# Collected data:
[Start of Attachment]

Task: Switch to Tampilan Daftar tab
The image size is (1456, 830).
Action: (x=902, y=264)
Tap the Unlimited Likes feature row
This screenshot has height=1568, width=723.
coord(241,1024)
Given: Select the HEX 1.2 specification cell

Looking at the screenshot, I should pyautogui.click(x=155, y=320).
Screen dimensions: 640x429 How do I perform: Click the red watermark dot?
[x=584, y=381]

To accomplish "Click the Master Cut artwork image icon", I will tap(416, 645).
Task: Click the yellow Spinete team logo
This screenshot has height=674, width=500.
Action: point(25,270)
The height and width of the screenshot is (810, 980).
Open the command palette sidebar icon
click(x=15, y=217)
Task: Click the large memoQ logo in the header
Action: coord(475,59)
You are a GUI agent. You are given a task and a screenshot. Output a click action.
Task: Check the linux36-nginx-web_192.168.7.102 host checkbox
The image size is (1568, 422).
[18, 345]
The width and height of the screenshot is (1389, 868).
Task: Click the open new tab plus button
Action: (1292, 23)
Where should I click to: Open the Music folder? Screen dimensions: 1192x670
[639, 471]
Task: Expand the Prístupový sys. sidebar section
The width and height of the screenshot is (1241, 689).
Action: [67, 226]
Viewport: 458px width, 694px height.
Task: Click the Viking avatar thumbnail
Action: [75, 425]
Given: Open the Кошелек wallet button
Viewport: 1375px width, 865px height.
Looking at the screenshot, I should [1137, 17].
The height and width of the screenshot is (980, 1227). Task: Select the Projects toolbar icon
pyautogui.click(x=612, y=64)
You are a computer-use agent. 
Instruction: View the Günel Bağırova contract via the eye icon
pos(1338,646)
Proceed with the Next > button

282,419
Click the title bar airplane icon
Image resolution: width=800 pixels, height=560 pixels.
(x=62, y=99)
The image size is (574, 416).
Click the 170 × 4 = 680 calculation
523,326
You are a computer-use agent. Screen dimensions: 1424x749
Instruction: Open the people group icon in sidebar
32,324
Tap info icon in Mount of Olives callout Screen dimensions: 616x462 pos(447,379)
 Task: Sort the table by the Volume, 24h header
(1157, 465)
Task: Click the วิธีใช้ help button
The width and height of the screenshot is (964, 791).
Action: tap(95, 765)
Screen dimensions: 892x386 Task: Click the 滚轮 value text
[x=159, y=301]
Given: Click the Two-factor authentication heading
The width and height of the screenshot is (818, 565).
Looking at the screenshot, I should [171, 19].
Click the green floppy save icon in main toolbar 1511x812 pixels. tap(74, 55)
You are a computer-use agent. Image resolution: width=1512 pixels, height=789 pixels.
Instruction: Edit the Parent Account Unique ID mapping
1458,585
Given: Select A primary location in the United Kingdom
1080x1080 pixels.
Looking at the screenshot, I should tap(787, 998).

[End of Attachment]

In the records above, some lines hold the word "computer". Say how many, and nothing more.

3